For instance, Jbal el Botm, about 6 miles southeast of Tyre, is gone. Its physical remains are now pulverized concrete and personal effects scattered under the August sun. Formerly grand houses are collapsed into piles of rubble and children's toys and family books lie scattered. Tobacco leaves, A mainstay crop in the region, are long since dried but still hang on their wires.

There are almost no people. "About 70% or more of the people in the south are already gone," said Khalid Mansour, the spokesman for the United Nations in Lebanon.

We took a journey through more than a dozen villages southeast of Tyre on Tuesday, taking advantage of Israel's announcement of a 48-hour lull in air strikes following the attack in Qana that hospital officials now say killed 28 people. (According to Human Rights Watch, another 13 people are still missing.)

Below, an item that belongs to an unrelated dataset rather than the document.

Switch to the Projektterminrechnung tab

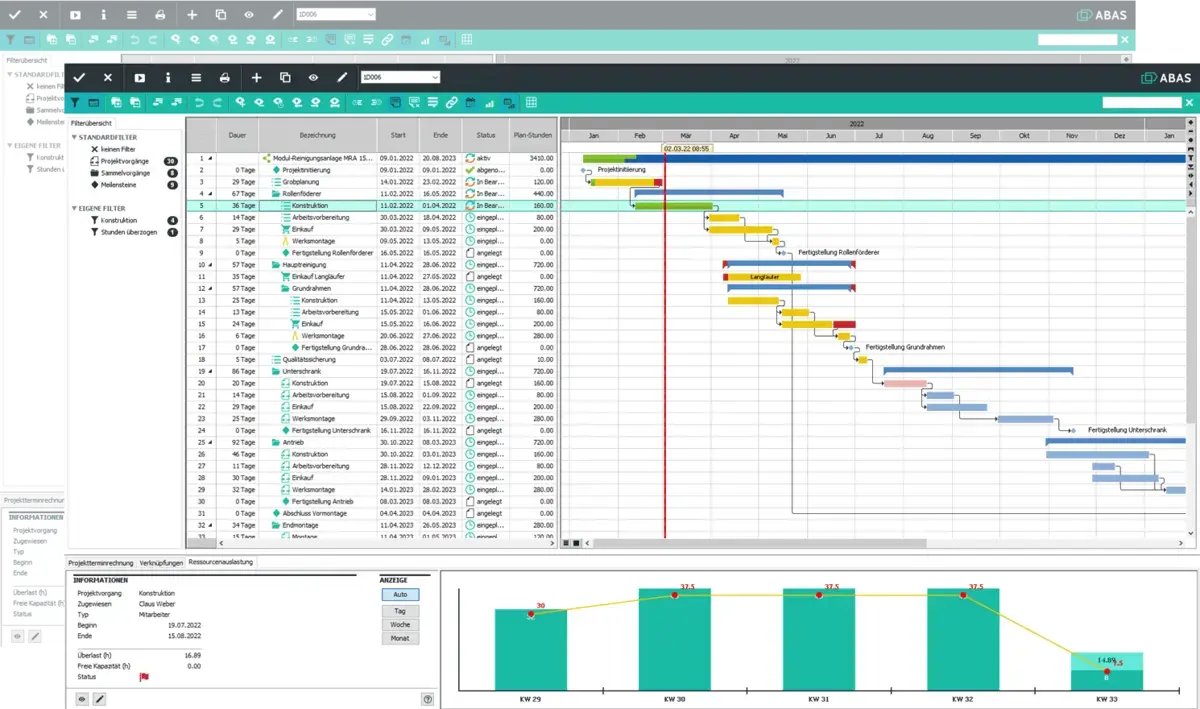(100, 562)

From what we could see, southern Lebanon has been largely depopulated after remaining residents took advantage of the same 48-hour period to flee destroyed villages. Even in towns that have largely escaped the attack, there are very few signs of activity. Most storefronts are covered by steel drapes, but others are more eerie: Except for a thick coating of grime, some shops and cafs look like the owners just stepped away for a moment. Most houses were locked, but we could see place settings still on the tables — a land-based version of the legendary abandoned ship, Mary Celeste.

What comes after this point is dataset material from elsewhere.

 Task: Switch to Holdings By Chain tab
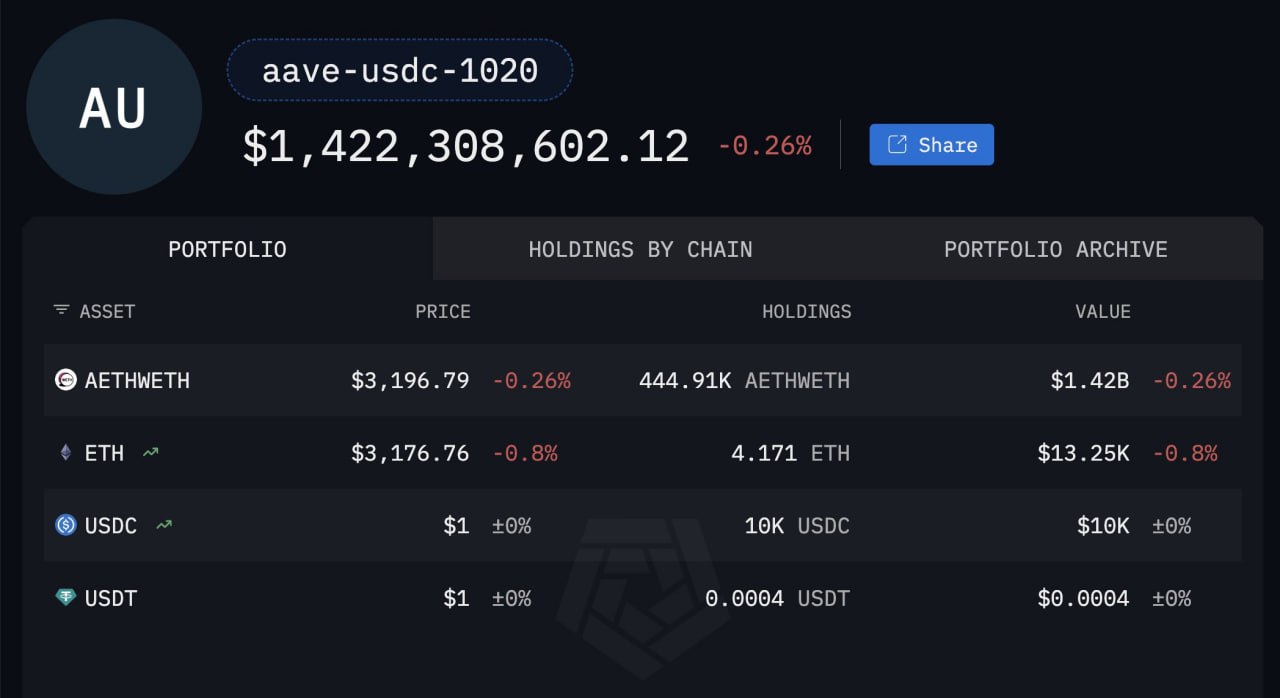click(640, 249)
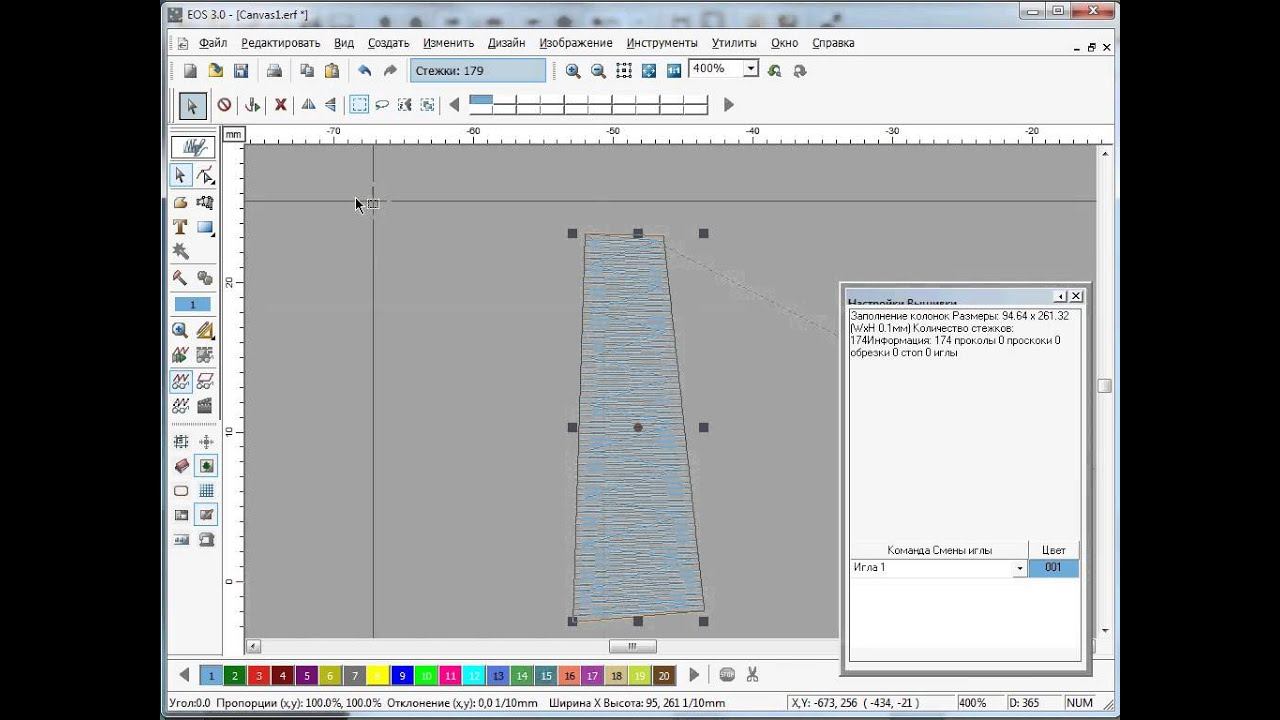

In Bourj ech Chemali, just outside of Tyre, about 1,500 people remain out of some 10,000, according to Ali Talib, 57, a long-time resident. In Tibnine itself, a town of about 10,000 people, all but 200 had fled, according to Lebanese internal security forces. And in the town of Haris near Tibnine, a woman waiting with six family members for a ride to Beirut said only 40 people out of 8,000 remained.

In all, some 800,000 to 900,000 Lebanese have fled their homes for the north, said Astrid van Genderen Stort, spokeswoman for the Geneva-based U.N. High Commissioner for Refugees. About 150,000 are in Syria, but the rest have been placed in schools, community centers or the private homes of other Lebanese. Host families are sharing their homes with as many as 30 to 40 people.

The only other comparable mass displacement in recent memory is Kosovo in 1998, van Genderen Stort said, where 800,000 people were displaced in the span of a month. And problems continued even after a cease-fire was announced. As soon as the Serbian forces withdrew, most of the 800,000 poured back across the border to go home. "They were unstoppable," van Genderen Stort said. For months, the U.N. and other international organizations had to deal with refugees returning to a devastated country, destroyed homes and dead relatives. Much the same, she warned, will happen in Lebanon.